L’aîné, brave homme et honnête homme, mais sans la moindre trace d’esprit que l’éducation n’avoit pu réparer, se battit contre Pertuis dans leur première jeunesse, et [ils] furent tous deux enfermés quinze ou seize ans durant dans une citadelle. Les deux cadets se trouvèrent avoir beaucoup d’esprit, et de désir de se relever, malgré leur pauvreté et l’obscurité où ils se trouvoient. L’aîné des deux fut envoyé enfant, et sans pain, page du grand maître de Malte, le cadet s’intrigua comme il put et servit de même.

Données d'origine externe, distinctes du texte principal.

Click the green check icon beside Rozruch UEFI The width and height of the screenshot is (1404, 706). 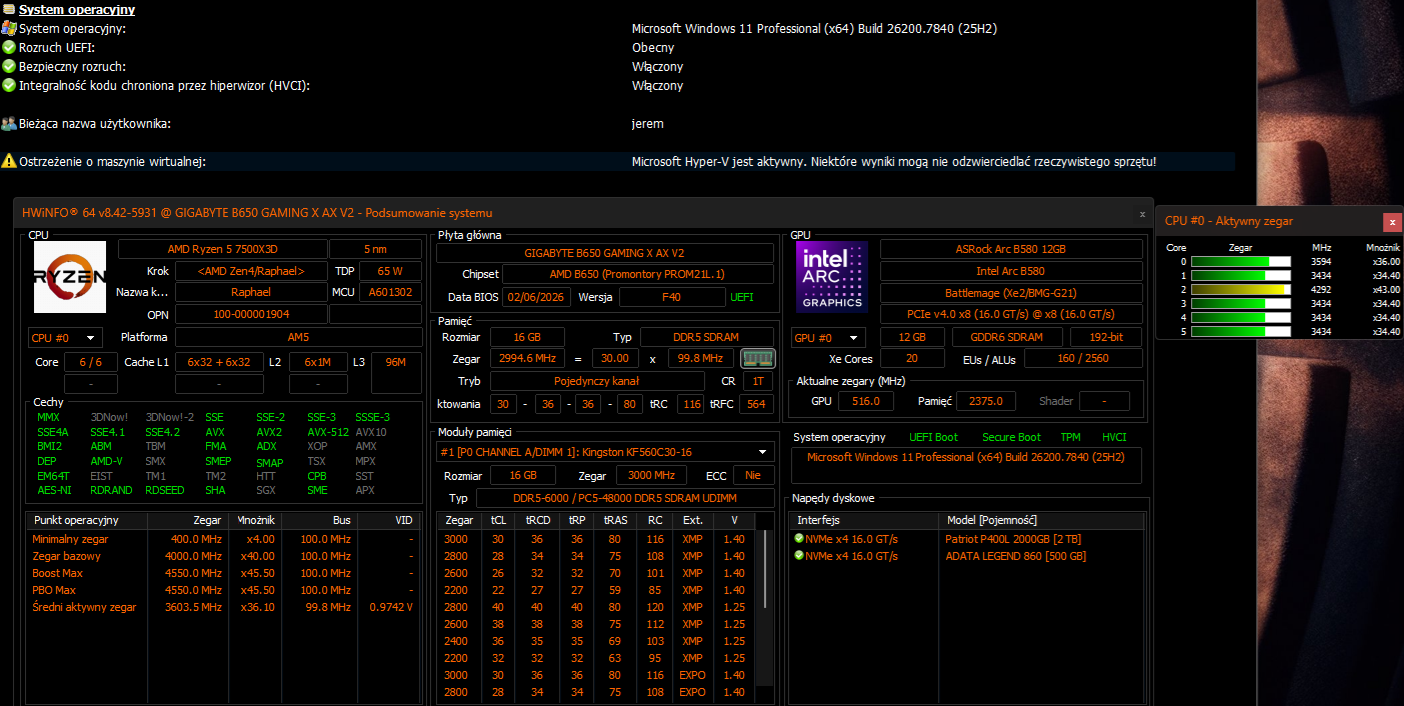coord(9,47)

Tous deux, à force de vouloir, firent des connoissances, et s’ornèrent l’esprit à force, de lecture, dans laquelle ils acquirent beaucoup. La maréchale de Chamilly, qui les connut à La Rochelle, où ils servoient, les prit en amitié, les attira chez elle à Paris, où ils virent la bonne compagnie, dont ils surent profiter. Ils firent une autre connoissance que cette maréchale ne leur procura pas, mais qui devint le fondement de leur fortune : ce fut [celle] de Mme d’Argenton. Elle les trouva de si bonne compagnie qu’elle les présenta à M. le duc d’Orléans, avec qui elle les fit souper chez elle, et leur acquit sa familiarité. Il vaqua chez lui une place de chambellan qu’il procura à Conflans, et bientôt après une autre à d’Armentières qui sortoit de sa prison. Ils se firent des amis au. Palais-Royal ; Armentières, par le même crédit, devint maître de la garde-robe.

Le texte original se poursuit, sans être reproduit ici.